The plant-based food industry has been one of the hottest sectors of the last few years. Whether you’re at the grocery store or your favorite restaurant, you’ve likely seen plant-based food products for sale.
While big-name plant-based brands like Beyond Meat (NASDAQ: BYND) and Tattooed Chef (NASDAQ: TTCF) are well-known and get plenty of attention, there are other, smaller companies that present investors with even more growth opportunities.
Eat Well Group (CSE: EWG) (OTC: EWGFF) (FRA: 6BC0) is one such company. Eat Well is building a vertically integrated plant-based powerhouse with a leading plant-based CPG brand. Since the industry is still relatively new and growing exponentially, it’s ripe for consolidation, as well as huge investor gains.
Eat Well began its plan of becoming vertically integrated by acquiring Belle Pulses, one of the world’s leading processors of protein-rich pulses. Belle Pulses currently supplies the industry with ingredients such as pulse flour. They count Beyond Meat, General Mills (NYSE: GIS) and Nestle (SWX: NESN) (OTC: NSRGY) among their current customers. Eat Well plans to expand Belle Pulses operations to continue supplying the broader industry while also supplying their future CPG products.

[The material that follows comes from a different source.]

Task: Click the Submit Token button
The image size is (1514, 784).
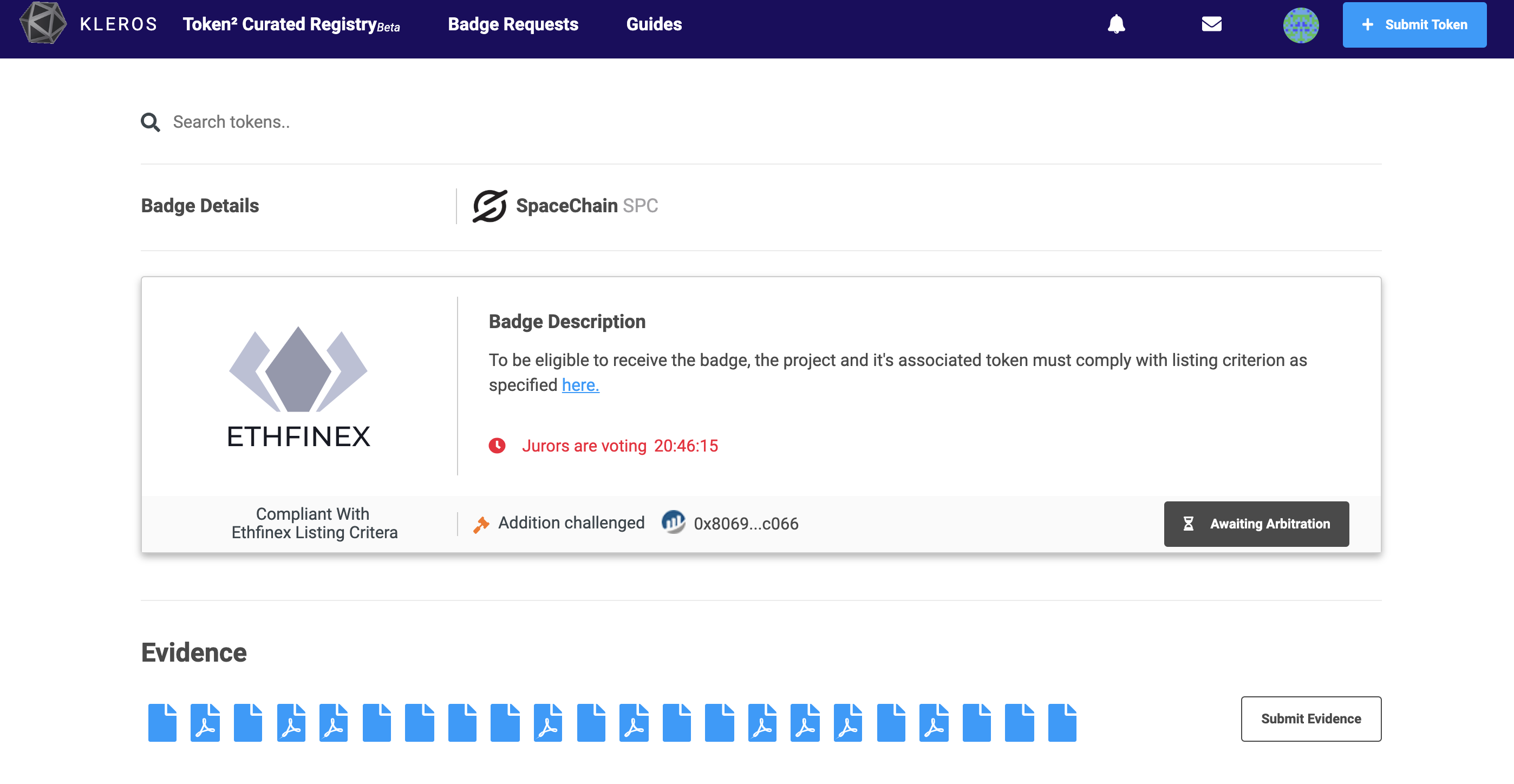Action: pyautogui.click(x=1413, y=25)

Next up, management wanted to get their CPG line off the ground. Eat Well did so by acquiring Sapientia Technology, a food technology company specializing in creating form factors for plant-based CPG products. Sapientia Technologies is led by Dr. Eugenio Bortone, who previously worked at FritoLay and was instrumental in developing the Twisted Cheeto. Dr. Bortone plans to use his extensive skills and experience to develop Eat Well’s in-house CPG products, the first of which is their take on a “Vegan Cheeto.”

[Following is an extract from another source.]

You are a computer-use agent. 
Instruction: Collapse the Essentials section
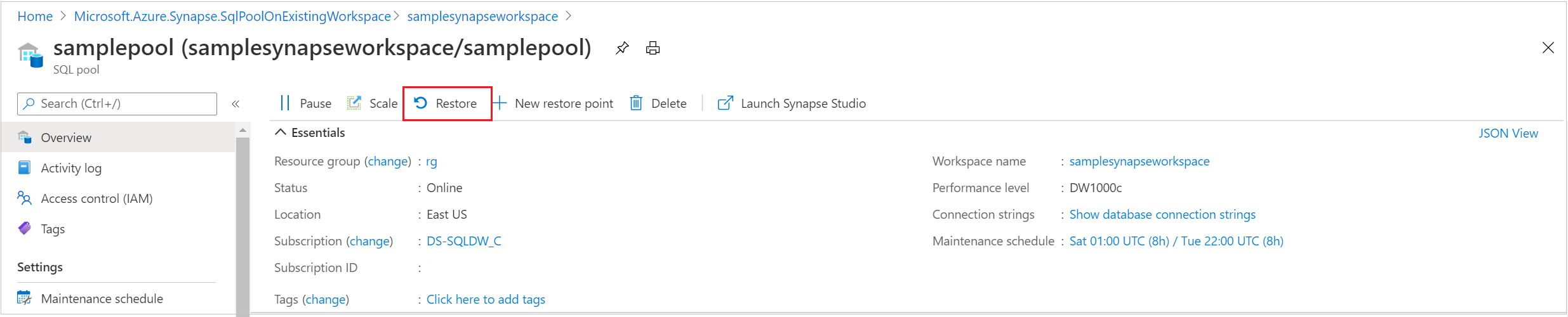(280, 133)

Eat Well invested in its first external brand when it acquired a 51% majority stake in Amara Organic Foods. Amara is a young company that is quickly becoming one of the hottest names in baby food. As part of the agreement, Eat Well also has the option to acquire an additional 29% of Amara, which if exercised, would boost its stake in the leading baby food maker to 80%. The health-first approach of Amara has made its products very popular among new parents, especially younger ones. Should the partnership prove fruitful, it’s likely that Eat Well will exercise its option to increase its majority stake to 80% and perhaps even consider a complete takeover of Amara.
The most recent addition to Eat Well’s portfolio was not a food company but rather a media company. The company participated in the recent financing round from Plant Based News, one of the leading voices in the plant-based industries. As the company’s name implies, with its millions of social media followers, Plant Based News is shining one of the brightest lights on the industry. Eat Well likely realizes that increased attention for the industry benefits all participants, so they are more than willing to support a company that might not directly advance their operations.
Source: Eat Well Investor Presentation
Eat Well Group currently trades on the Canadian Securities Exchange (CSE), U.S. OTC Markets and the German Frankfurt Stock Exchange. The CSE is typically reserved for smaller, speculative Canadian companies. One wouldn’t find any global powerhouses on the exchange; the combined market cap of the companies listed on the CSE is less than the market of many single companies trading on the New York Stock Exchange (NYSE) and NASDAQ. Meanwhile, the daily trading volume on the CSE is much lower compared to larger national exchanges.
On November 15th, Eat Well Group’s Board of Directors announced that it is working with leading investment bank Roth Capital Partners to explore options for uplisting to either the NYSE or the NASDAQ.
Commenting on the U.S. uplisting news, Eat Well President Marc Aneed stated:
“Eat Well Group’s plant-based food investments have created one of the only vertically integrated platforms in the plant-based food industry, and we want to capitalize on the momentum and opportunity we have in our business. We have always been focused on enhancing shareholder value and believe a listing on a major U.S. exchange will help broaden our institutional investor shareholder base. We expect both Roth’s experience in the health and wellness sector and their institutional investor relationships in the U.S. and abroad to help us accelerate our timing.”
By being listed on both the CSE and a major U.S. stock exchange, Eat Well Group will have access to a pool of North American investors, orders of magnitude larger than the company currently has access to. It is this larger investor base that, in all likelihood, will push Eat Well Group’s share price and valuation to levels that are on par with many of its industry peers.
Source: Eat Well Investor Presentation
A publicly-traded company cannot reach its full potential if it does not trade on the most senior exchanges. By seeking an uplisting to either the NYSE or the NASDAQ, Eat Well Group is maximizing its opportunity to build a leading vertically integrated company from the ground up. The move is expected to increase its share price, making any further acquisitions less dilutive shareholders. Investors should strongly consider the company before the uplisting is complete and the gains have been had.
Eat Well Investment Group is a paid client of Wealthy V.C.